Again, to get a better sense of why we see these results, we visualize the outputs. Since our outputs are sequences of data, to have a more clean visualization we plot only the last prediction in the sequence. For each graph below, red is the true value while blue is predicted value.
LSTM | Transformer |
As we can see, the MSE loss of our transformer model increased at a slower rate than our LSTM model. After comparing the outputs of our models at these time steps, it becomes evident that this trend is due to the LSTM losing characteristic over time. Our transformer simply performs worse when it has to predict more as expected because the data is not perfectly periodic. However, we infer that the LSTM outputs get flatter over time because the more we accumulate memory through the long-term mechanism, the less weight each previous time step holds, diluting the total amount of information carried through the sequence. Transformers avoid this problem by using their attention mechanisms instead to keep only the important information throughout.

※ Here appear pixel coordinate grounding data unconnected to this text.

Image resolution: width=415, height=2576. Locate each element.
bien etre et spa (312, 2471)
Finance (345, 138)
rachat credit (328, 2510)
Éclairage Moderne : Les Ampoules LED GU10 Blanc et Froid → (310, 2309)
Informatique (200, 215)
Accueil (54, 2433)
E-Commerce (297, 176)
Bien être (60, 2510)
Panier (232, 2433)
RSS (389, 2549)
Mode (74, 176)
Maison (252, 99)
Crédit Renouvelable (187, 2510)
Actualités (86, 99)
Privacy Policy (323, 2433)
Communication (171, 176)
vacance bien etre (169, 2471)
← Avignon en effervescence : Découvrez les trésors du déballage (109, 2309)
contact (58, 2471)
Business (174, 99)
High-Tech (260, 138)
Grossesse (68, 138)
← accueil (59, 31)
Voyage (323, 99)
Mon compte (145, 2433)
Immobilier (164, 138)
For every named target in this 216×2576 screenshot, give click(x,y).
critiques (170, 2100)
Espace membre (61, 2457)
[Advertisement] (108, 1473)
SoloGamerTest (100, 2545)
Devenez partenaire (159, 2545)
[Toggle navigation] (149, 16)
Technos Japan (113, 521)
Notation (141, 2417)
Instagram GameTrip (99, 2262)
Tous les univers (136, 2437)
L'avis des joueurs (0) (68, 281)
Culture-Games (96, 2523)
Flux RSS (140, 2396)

Through the experiments tested in Section 4 (on dataset size, dataset noise, and prediction size), transformers seem to be a promising alternative to LSTMs for time series modeling due to their unique architecture, particularly suited for capturing long-range dependencies. Unlike LSTMs, transformers utilize self-attention mechanisms that allow them to consider relationships between all elements in a sequence simultaneously. This capability is especially advantageous in time series data, where capturing distant dependencies is crucial for accurate forecasting. Additionally, transformers mitigate vanishing gradient problems better than LSTMs, enabling more robust training on longer sequences.
While transformers excel in parallel computation theoretically, one significant issue is the extensive memory requirements during training, especially with larger models or datasets. Transformers demand significant memory for storing attention matrices, limiting the batch size that can fit into GPU memory. So, for those who are finding an optimal architecture to train a time series dataset, one has to consider his or her own design priorities of accuracy and performance.
All in all, the choice between LSTMs and transformers for time series datasets depends on the implementer’s design priorities and the task at hand. With some research showing LSTMs outperforming transformers and others such as our study showing the opposite, there is a clear need to dive deeper into the subject especially given the extensive number of applications for time series modeling.